Por: Gustavo Colorado G.
En los diccionarios caseros y en los manuales de educación cívica nos dicen que, en su sentido literal, democracia quiere decir “gobierno del pueblo”. Por lo visto antes, durante y después de las elecciones del 9 de marzo, entre nosotros ese ejercicio parece más bien un recetario para poner en práctica en las cocinas del infierno.
Belisario, un vecino de la vereda donde vivo, me contó que le pagaron cincuenta mil pesos por su voto. Incluso me mostró con orgullo el billete, acompañado del respectivo certificado electoral. No quiso decirme quién le pagó, pero da igual : pudo haber sido cualquiera. En Colombia esas cosas son parte de la rutina. “ No tengo pensión, ni trabajo, ni familia que me ayude, así que esa platica me cayó del cielo”, añadió el viejo a modo de justificación. De esas necesidades elementales se alimentan los políticos a este lado del mundo.
Doña Clemencia, aseadora de una oficina pública, me dice que en los dos meses previos a las elecciones la amenazaron con despojarla del puesto si no recogía al menos cinco votos : los de su núcleo familiar más cercano. El domingo 9 de marzo a las ocho de la noche deambulaba presa de la angustia, ante la inminente derrota de su candidato.
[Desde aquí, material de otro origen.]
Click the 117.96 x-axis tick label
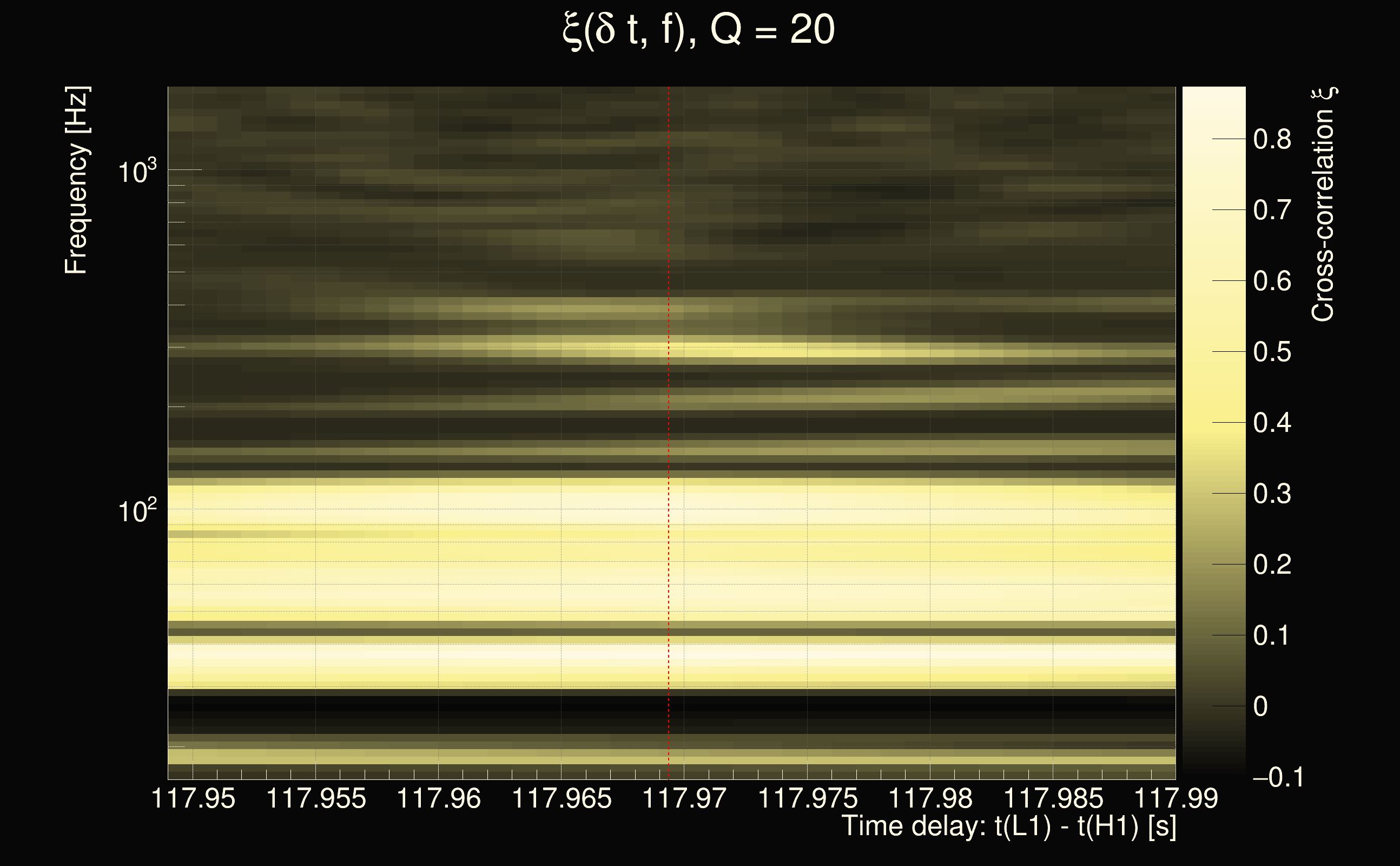 (x=438, y=799)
“ Fue una fiesta de la democracia”, dicen los voceros del gobierno cuando termina una jornada de estas. Por lo pronto, quienes hacen la fiesta son otros. Por ejemplo, María Irma Noreña, formada a la sombra del clan Merheg, celebra la llegada de su esposo Mauricio Salazar a la Cámara de Representantes. Pero además, se habla de su eventual aspiración a la alcaldía de Pereira. No importa que su paso por la gerencia de Aguas y Aguas haya estado rodeado de denuncias sobre nepotismo e irregularidades en la contratación pública. Después de todo, el olvido es uno de nuestros deportes favoritos.
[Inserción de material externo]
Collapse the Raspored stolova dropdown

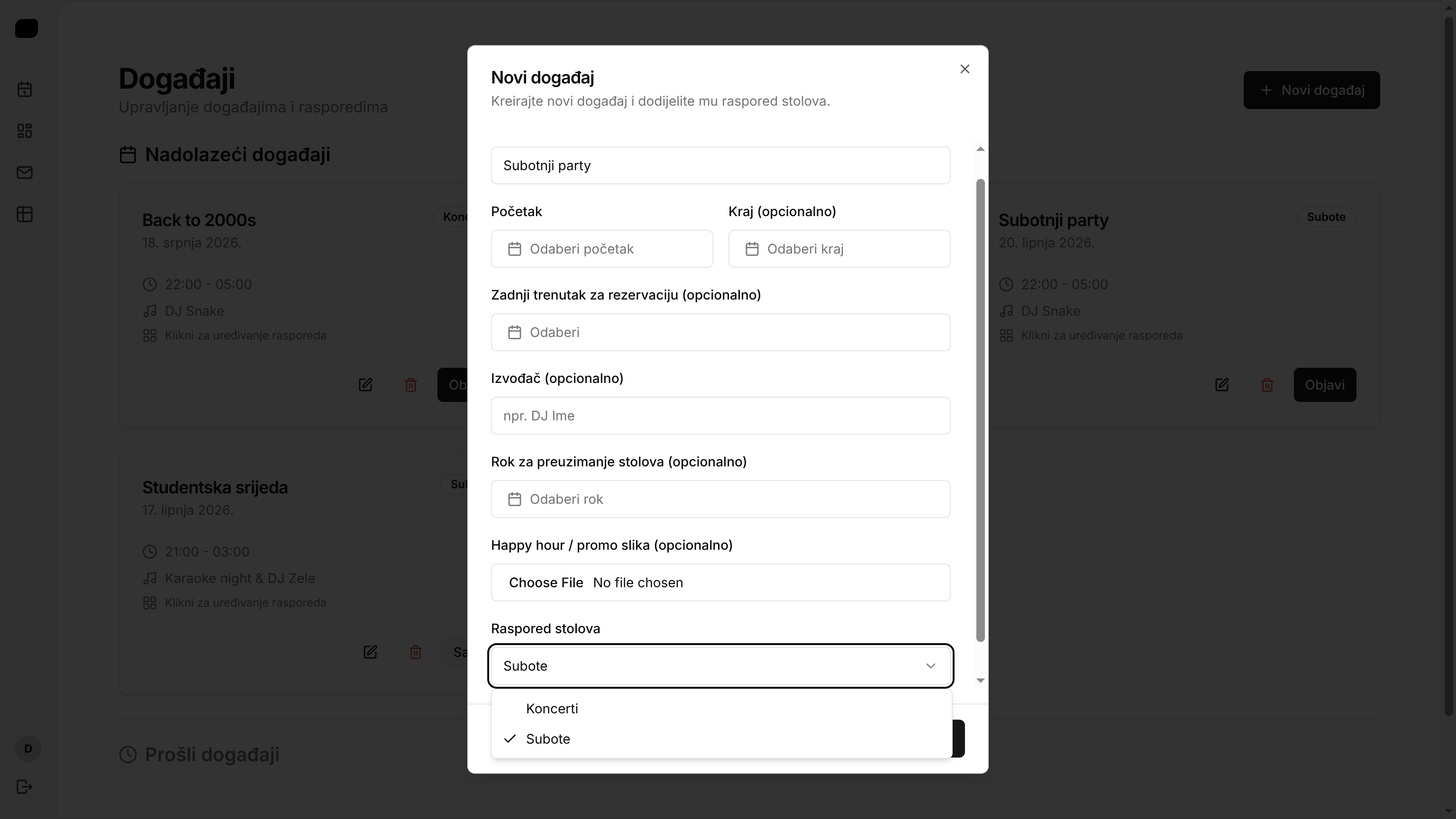pyautogui.click(x=720, y=666)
A propósito de los Merheg, antes de de refugiarse a toda prisa en El Líbano de sus ancestros, el ex senador Habib le endosó la clientela electoral a su hermano Samy, hoy flamante senador por el partido Conservador. Un astuto manejo de la televisión por cable y de millonarios recursos económicos nunca explicados del todo permitieron forjar esta empresa familiar y política que se inició en el Partido Liberal, mutó hacia un engendro conocido como Colombia Viva, antes de deslizarse hacia el Partido Conservador, un movimiento especializado en negociar sus casi extinguidos principios a cambio de un lugar a la sombra de quien detente el poder.
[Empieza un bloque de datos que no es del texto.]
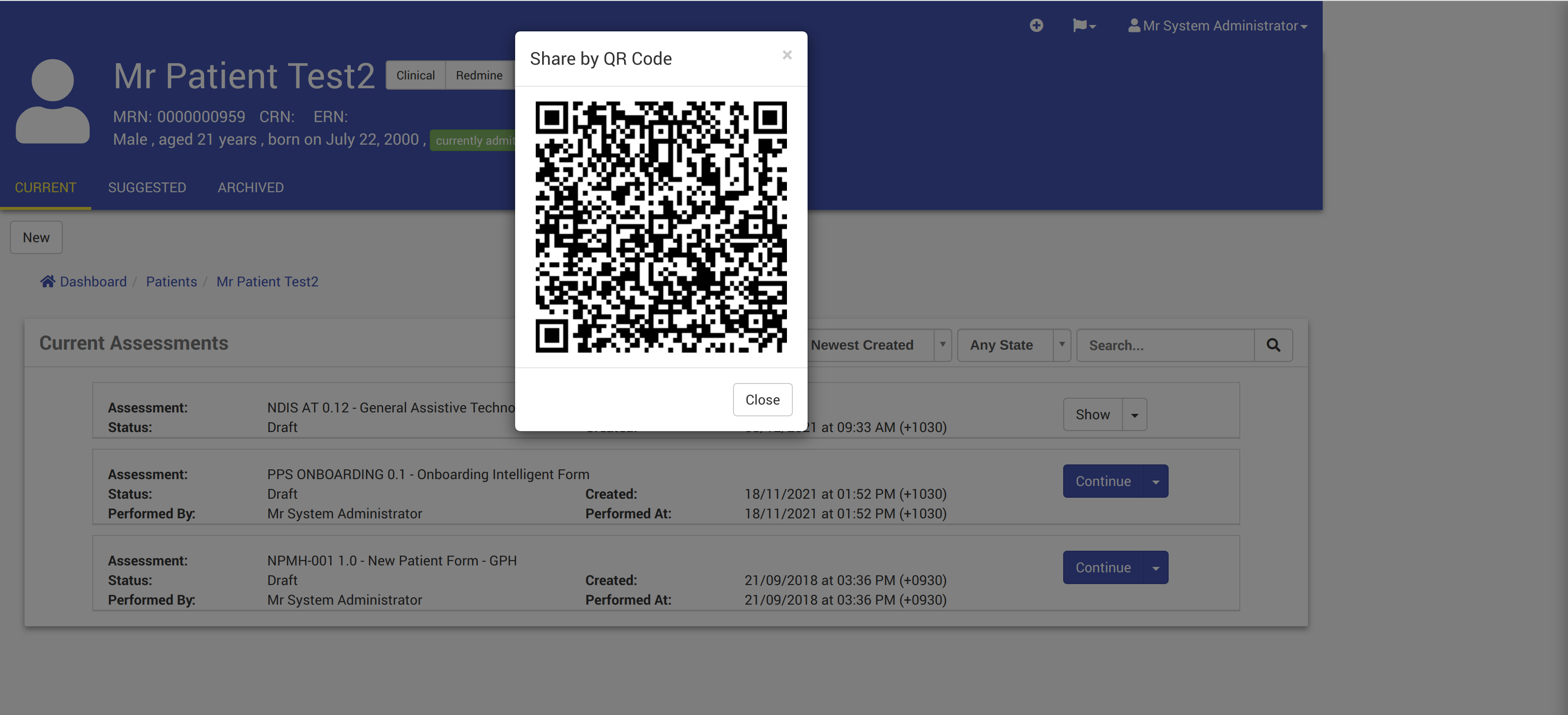Click the Dashboard home icon
This screenshot has height=715, width=1568.
tap(48, 281)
En el café donde suelo perder el tiempo, Argemiro Campos, un abogado y economista especializado en chismografía política, afirma a toda voz que el ex alcalde Israel Londoño le endosó a última hora sus votos al mencionado Samy Merheg, a pesar de haber hecho campaña al lado del senador Soto, un cacique ahora en apuros. Ese deslizamiento sería la causa de las angustias electorales de este último. “Y faltan datos de otras cabeceras”, grita levantando el dedo índice con el aire de un ángel exterminador.
Por supuesto, no estamos hablando de nada nuevo. Es como escuchar al ex presidente Uribe perorar sobre la ilegitimidad del Congreso: como si él mismo no le hubiese dado carácter institucional a la corrupción y las componendas. Solo que es inevitable escribir sobre estas cosas para no olvidar que la democracia, al menos entre nosotros, es en realidad el gobierno del diablo.